Objective> Copy the data below line for line, without any changes, and leave out the pictures.

— START Data for processing —

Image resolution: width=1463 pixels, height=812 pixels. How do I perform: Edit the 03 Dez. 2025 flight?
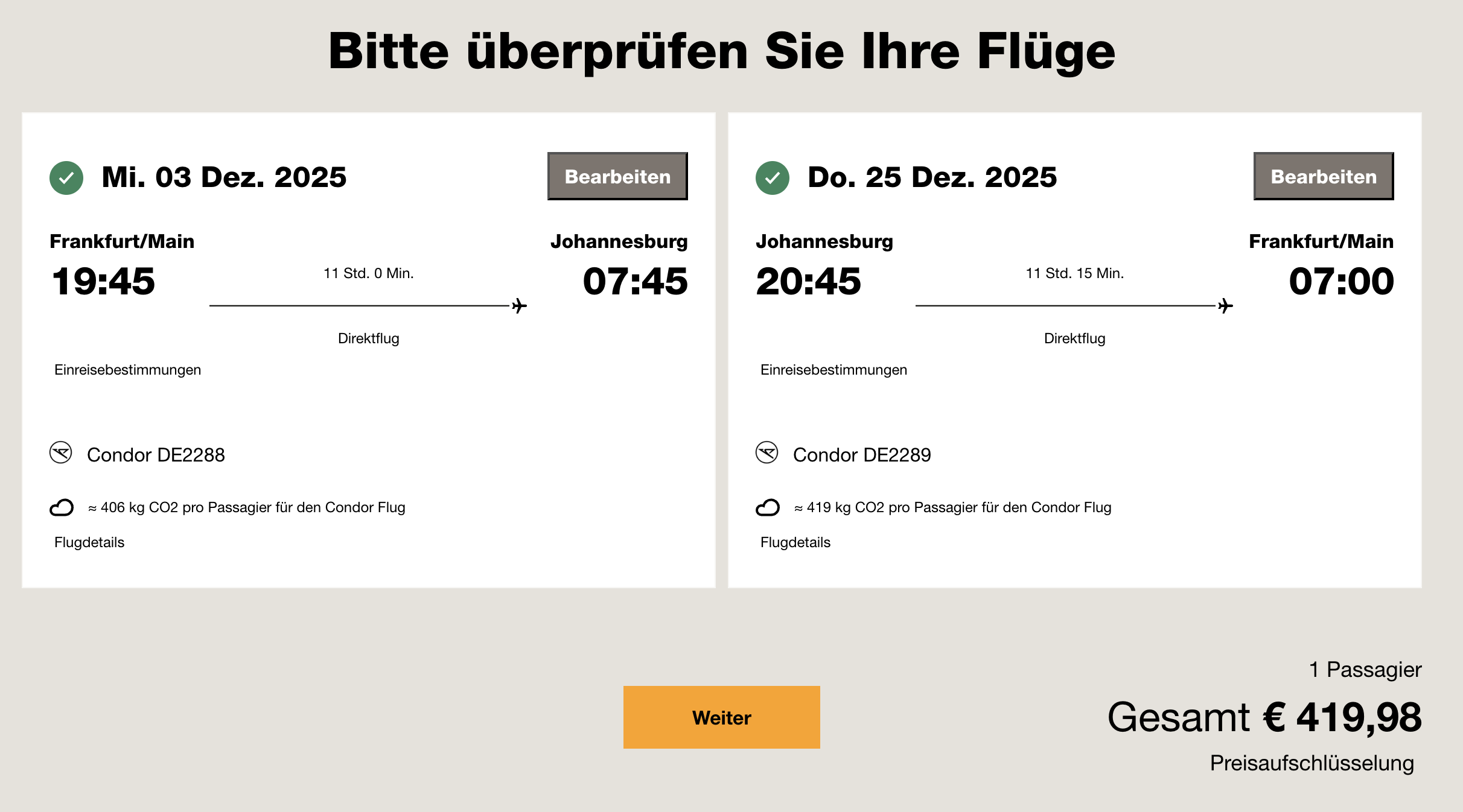617,176
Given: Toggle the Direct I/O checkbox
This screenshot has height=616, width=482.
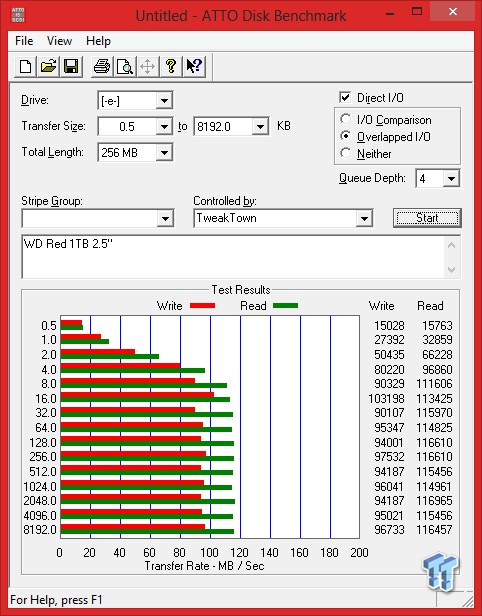Looking at the screenshot, I should coord(345,97).
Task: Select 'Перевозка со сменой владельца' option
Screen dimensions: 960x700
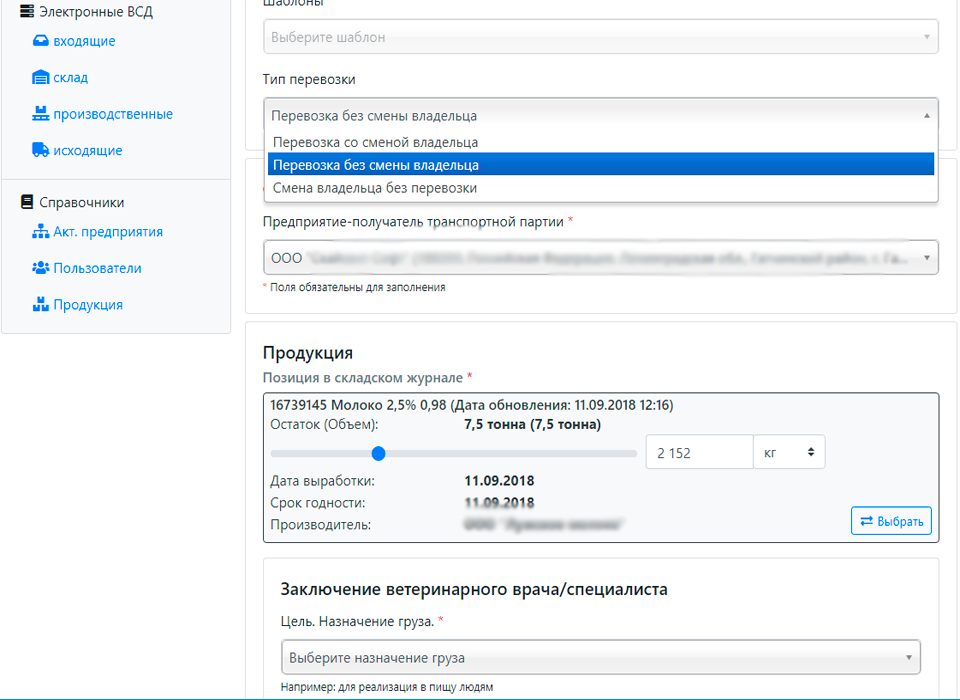Action: point(600,141)
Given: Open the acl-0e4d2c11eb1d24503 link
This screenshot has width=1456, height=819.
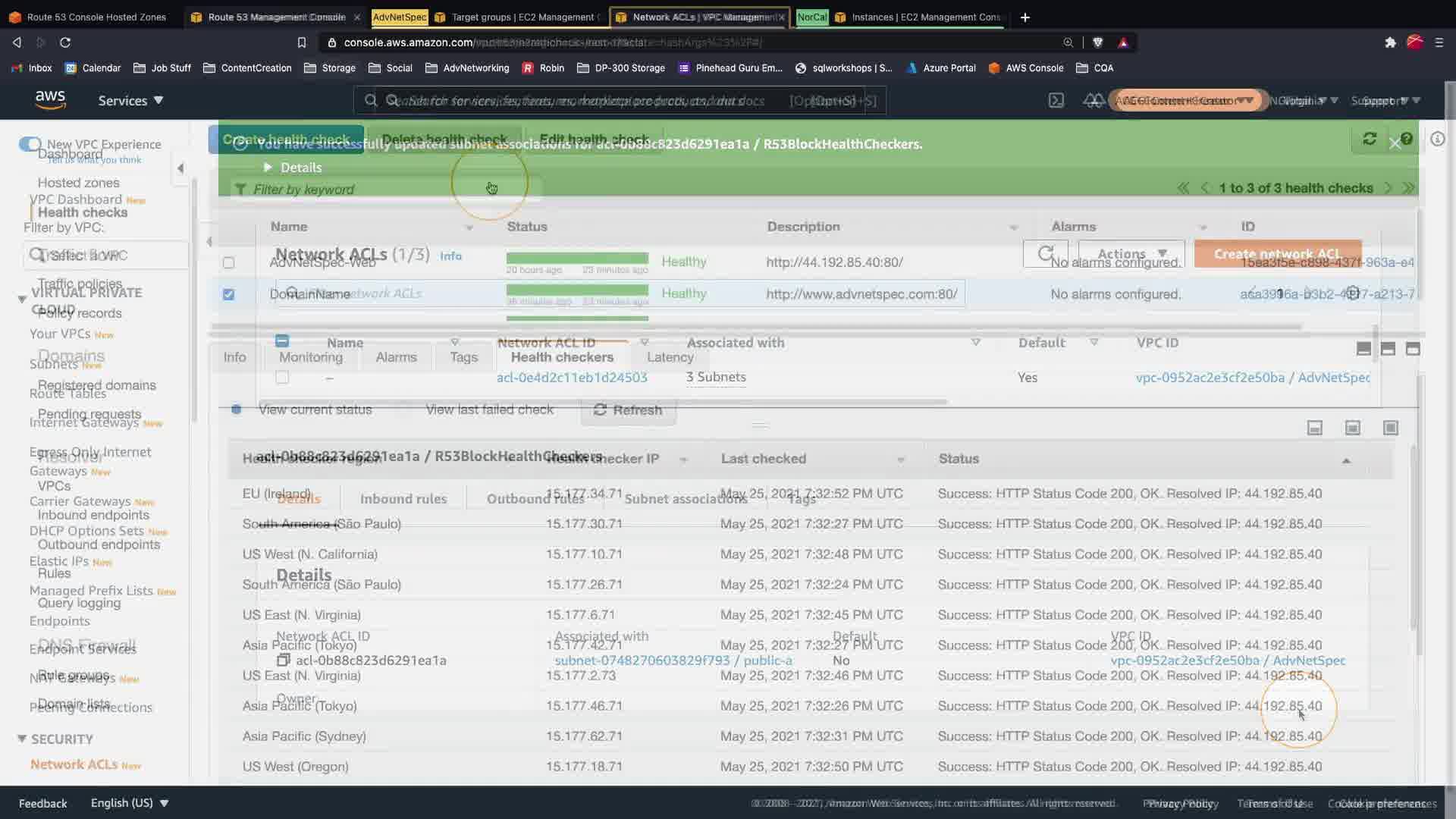Looking at the screenshot, I should coord(572,378).
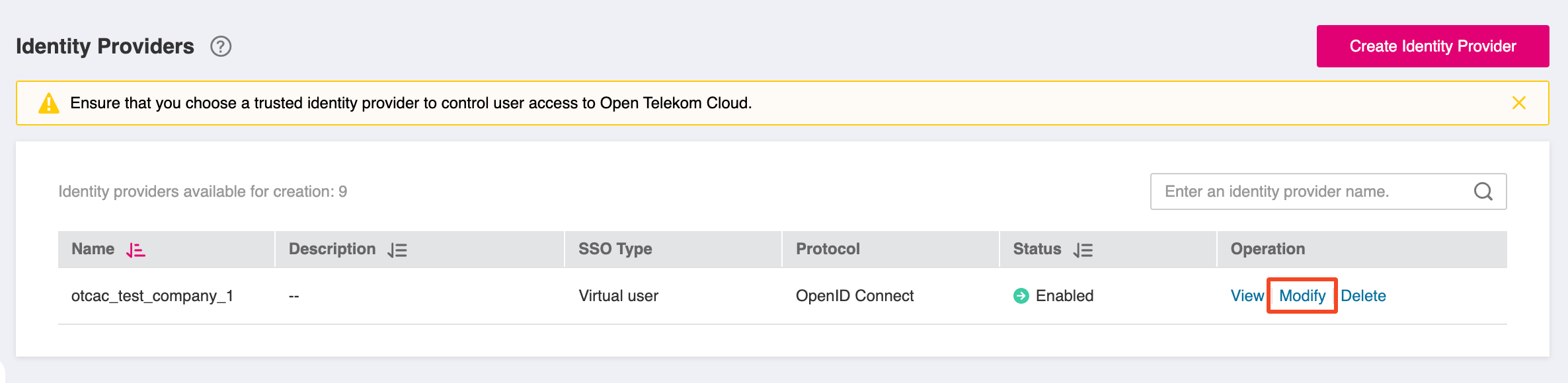Screen dimensions: 1568x383
Task: Sort the table by Status
Action: [1083, 250]
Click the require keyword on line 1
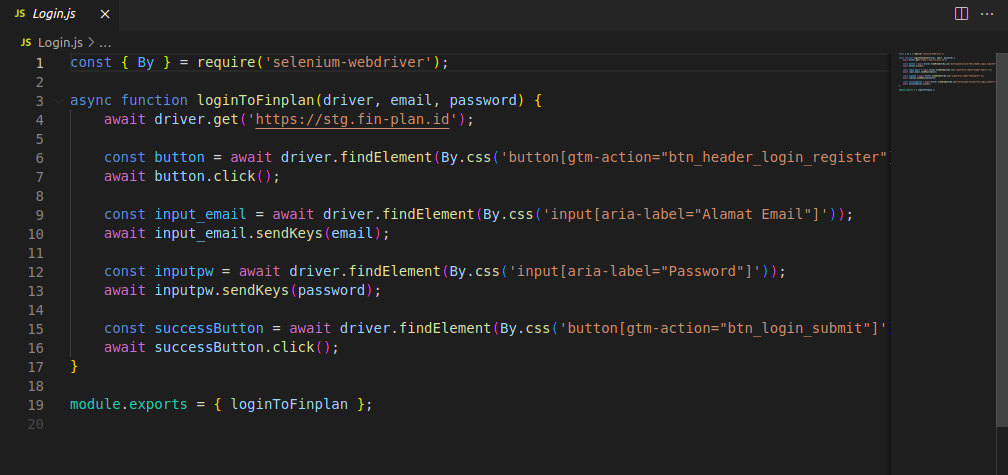This screenshot has width=1008, height=475. point(230,63)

— END Data for processing —

Task output>
Image resolution: width=1463 pixels, height=812 pixels. How do I perform: Edit the 03 Dez. 2025 flight?
617,176
Given: Toggle the Direct I/O checkbox
This screenshot has height=616, width=482.
Looking at the screenshot, I should coord(345,97).
Task: Select 'Перевозка со сменой владельца' option
Screen dimensions: 960x700
Action: point(600,141)
Given: Open the acl-0e4d2c11eb1d24503 link
This screenshot has width=1456, height=819.
Looking at the screenshot, I should coord(572,378).
Screen dimensions: 1568x383
Task: Sort the table by Status
Action: [1083, 250]
Click the require keyword on line 1
This screenshot has width=1008, height=475. point(230,63)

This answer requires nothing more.